Stored dataset items:
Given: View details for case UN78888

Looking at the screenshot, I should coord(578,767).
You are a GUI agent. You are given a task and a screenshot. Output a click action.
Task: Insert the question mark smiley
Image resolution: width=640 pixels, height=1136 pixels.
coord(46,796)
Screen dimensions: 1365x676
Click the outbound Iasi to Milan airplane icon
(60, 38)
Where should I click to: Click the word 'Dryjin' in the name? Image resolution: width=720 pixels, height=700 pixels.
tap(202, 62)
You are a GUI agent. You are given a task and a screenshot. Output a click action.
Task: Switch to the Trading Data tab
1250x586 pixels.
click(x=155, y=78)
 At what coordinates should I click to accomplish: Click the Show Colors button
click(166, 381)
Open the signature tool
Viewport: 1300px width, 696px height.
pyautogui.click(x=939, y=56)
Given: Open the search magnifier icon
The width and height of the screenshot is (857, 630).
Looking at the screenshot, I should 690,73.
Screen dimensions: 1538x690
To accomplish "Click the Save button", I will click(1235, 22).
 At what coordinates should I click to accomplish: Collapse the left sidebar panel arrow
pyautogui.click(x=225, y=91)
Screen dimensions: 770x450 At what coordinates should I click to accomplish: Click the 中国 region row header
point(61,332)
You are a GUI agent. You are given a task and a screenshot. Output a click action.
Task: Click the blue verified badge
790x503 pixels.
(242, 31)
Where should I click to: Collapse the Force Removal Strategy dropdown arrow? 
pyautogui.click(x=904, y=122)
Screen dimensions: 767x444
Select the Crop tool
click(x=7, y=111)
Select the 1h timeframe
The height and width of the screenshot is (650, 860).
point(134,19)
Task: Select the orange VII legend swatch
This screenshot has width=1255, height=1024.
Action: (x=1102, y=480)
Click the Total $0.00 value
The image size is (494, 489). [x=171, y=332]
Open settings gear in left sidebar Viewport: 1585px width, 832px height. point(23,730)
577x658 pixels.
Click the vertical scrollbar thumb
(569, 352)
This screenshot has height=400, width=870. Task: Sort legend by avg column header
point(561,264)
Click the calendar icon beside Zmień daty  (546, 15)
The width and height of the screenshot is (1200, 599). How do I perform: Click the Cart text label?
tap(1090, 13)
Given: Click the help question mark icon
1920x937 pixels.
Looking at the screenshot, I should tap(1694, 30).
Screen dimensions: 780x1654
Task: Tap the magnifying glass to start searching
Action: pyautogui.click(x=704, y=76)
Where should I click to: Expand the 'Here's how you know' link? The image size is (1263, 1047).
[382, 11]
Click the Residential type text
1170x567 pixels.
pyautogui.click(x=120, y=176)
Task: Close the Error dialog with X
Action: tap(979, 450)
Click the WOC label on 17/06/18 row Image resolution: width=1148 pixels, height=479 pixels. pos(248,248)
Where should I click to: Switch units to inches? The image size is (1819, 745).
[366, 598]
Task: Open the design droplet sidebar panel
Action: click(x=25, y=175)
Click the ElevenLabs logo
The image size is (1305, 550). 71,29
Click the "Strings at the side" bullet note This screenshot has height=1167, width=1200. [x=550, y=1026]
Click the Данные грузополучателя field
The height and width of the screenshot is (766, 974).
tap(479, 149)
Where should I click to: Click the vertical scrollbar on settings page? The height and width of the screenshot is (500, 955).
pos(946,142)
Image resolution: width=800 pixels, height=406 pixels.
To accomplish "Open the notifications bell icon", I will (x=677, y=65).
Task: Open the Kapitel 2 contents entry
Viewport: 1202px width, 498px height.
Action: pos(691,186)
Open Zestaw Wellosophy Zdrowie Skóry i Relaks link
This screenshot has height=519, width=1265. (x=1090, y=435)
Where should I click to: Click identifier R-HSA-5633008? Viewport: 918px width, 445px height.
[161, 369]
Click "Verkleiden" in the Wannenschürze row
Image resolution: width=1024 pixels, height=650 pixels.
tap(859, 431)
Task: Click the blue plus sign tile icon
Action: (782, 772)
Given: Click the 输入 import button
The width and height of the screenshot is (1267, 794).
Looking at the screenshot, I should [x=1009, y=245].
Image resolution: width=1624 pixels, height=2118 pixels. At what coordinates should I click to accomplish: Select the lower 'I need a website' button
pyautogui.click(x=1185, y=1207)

(Task prompt): When a line of the records has the word "question", pick it out and copy it.

(Answer):
Task: Insert the question mark smiley
Given: Click the help question mark icon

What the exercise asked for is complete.